[Element and text location data]
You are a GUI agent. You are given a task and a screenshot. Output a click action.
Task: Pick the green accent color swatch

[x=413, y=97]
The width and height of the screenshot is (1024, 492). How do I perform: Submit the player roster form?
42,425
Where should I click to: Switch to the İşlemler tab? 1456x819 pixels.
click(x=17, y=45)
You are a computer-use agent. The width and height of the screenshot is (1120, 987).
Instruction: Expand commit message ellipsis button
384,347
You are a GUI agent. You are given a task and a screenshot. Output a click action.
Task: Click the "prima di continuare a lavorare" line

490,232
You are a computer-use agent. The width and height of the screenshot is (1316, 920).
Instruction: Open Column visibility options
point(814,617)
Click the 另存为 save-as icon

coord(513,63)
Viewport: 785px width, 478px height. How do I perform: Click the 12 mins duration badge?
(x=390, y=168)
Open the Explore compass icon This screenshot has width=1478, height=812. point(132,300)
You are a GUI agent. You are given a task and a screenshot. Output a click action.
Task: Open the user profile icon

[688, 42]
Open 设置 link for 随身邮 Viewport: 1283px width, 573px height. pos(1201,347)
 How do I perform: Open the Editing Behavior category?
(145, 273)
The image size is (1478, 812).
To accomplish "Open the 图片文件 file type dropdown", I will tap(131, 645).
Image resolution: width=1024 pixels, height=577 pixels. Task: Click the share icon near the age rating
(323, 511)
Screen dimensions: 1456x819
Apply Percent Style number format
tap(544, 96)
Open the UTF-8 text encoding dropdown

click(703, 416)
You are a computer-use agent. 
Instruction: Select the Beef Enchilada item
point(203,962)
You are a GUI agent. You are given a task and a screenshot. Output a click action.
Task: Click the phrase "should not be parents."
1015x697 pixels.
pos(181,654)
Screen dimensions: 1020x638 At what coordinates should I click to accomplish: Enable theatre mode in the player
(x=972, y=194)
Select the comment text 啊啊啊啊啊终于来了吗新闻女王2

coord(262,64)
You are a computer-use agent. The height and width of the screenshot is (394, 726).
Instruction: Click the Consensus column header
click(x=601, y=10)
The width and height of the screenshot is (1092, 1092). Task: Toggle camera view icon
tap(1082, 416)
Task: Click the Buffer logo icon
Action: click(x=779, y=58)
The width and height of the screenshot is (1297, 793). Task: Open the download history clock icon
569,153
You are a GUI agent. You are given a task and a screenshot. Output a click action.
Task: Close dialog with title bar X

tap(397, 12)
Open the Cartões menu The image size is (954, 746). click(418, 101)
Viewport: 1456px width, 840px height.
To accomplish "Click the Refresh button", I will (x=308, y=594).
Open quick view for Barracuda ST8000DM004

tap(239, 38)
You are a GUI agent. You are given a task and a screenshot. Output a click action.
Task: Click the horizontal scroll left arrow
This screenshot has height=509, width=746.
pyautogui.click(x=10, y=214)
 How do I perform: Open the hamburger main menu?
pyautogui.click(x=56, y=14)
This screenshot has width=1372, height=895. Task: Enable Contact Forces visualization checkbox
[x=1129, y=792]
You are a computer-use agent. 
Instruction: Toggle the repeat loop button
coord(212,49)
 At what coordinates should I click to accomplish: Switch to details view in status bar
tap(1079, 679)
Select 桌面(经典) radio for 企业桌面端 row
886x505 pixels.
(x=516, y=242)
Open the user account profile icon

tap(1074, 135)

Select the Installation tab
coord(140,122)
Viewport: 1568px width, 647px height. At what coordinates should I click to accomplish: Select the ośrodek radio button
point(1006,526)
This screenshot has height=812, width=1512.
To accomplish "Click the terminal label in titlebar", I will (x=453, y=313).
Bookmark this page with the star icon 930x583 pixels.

_SET EXERCISE_.
Reproduce every line of the listing above without changes.

_SOLUTION BELOW_.
You are a GUI agent. You are given a task and a screenshot. Output a click action.
Task: Pick the green accent color swatch

[x=413, y=97]
The width and height of the screenshot is (1024, 492). How do I perform: Submit the player roster form?
42,425
Where should I click to: Switch to the İşlemler tab? 1456x819 pixels.
click(x=17, y=45)
You are a computer-use agent. The width and height of the screenshot is (1120, 987).
Instruction: Expand commit message ellipsis button
384,347
You are a GUI agent. You are given a task and a screenshot. Output a click action.
Task: Click the "prima di continuare a lavorare" line

490,232
You are a computer-use agent. The width and height of the screenshot is (1316, 920).
Instruction: Open Column visibility options
point(814,617)
Click the 另存为 save-as icon

coord(513,63)
Viewport: 785px width, 478px height. How do I perform: Click the 12 mins duration badge?
(x=390, y=168)
Open the Explore compass icon This screenshot has width=1478, height=812. point(132,300)
You are a GUI agent. You are given a task and a screenshot. Output a click action.
Task: Open the user profile icon

[688, 42]
Open 设置 link for 随身邮 Viewport: 1283px width, 573px height. pos(1201,347)
 How do I perform: Open the Editing Behavior category?
(145, 273)
The image size is (1478, 812).
To accomplish "Open the 图片文件 file type dropdown", I will tap(131, 645).
Image resolution: width=1024 pixels, height=577 pixels. Task: Click the share icon near the age rating
(323, 511)
Screen dimensions: 1456x819
Apply Percent Style number format
tap(544, 96)
Open the UTF-8 text encoding dropdown

click(703, 416)
You are a computer-use agent. 
Instruction: Select the Beef Enchilada item
point(203,962)
You are a GUI agent. You are given a task and a screenshot. Output a click action.
Task: Click the phrase "should not be parents."
1015x697 pixels.
pos(181,654)
Screen dimensions: 1020x638 At what coordinates should I click to accomplish: Enable theatre mode in the player
(x=972, y=194)
Select the comment text 啊啊啊啊啊终于来了吗新闻女王2

coord(262,64)
You are a computer-use agent. The height and width of the screenshot is (394, 726).
Instruction: Click the Consensus column header
click(x=601, y=10)
The width and height of the screenshot is (1092, 1092). Task: Toggle camera view icon
tap(1082, 416)
Task: Click the Buffer logo icon
Action: click(x=779, y=58)
The width and height of the screenshot is (1297, 793). Task: Open the download history clock icon
569,153
You are a GUI agent. You are given a task and a screenshot. Output a click action.
Task: Close dialog with title bar X

tap(397, 12)
Open the Cartões menu The image size is (954, 746). click(418, 101)
Viewport: 1456px width, 840px height.
To accomplish "Click the Refresh button", I will (x=308, y=594).
Open quick view for Barracuda ST8000DM004

tap(239, 38)
You are a GUI agent. You are given a task and a screenshot. Output a click action.
Task: Click the horizontal scroll left arrow
This screenshot has height=509, width=746.
pyautogui.click(x=10, y=214)
 How do I perform: Open the hamburger main menu?
pyautogui.click(x=56, y=14)
This screenshot has width=1372, height=895. Task: Enable Contact Forces visualization checkbox
[x=1129, y=792]
You are a computer-use agent. 
Instruction: Toggle the repeat loop button
coord(212,49)
 At what coordinates should I click to accomplish: Switch to details view in status bar
tap(1079, 679)
Select 桌面(经典) radio for 企业桌面端 row
886x505 pixels.
(x=516, y=242)
Open the user account profile icon

tap(1074, 135)

Select the Installation tab
coord(140,122)
Viewport: 1568px width, 647px height. At what coordinates should I click to accomplish: Select the ośrodek radio button
point(1006,526)
This screenshot has height=812, width=1512.
To accomplish "Click the terminal label in titlebar", I will (x=453, y=313).
Bookmark this page with the star icon 930x583 pixels.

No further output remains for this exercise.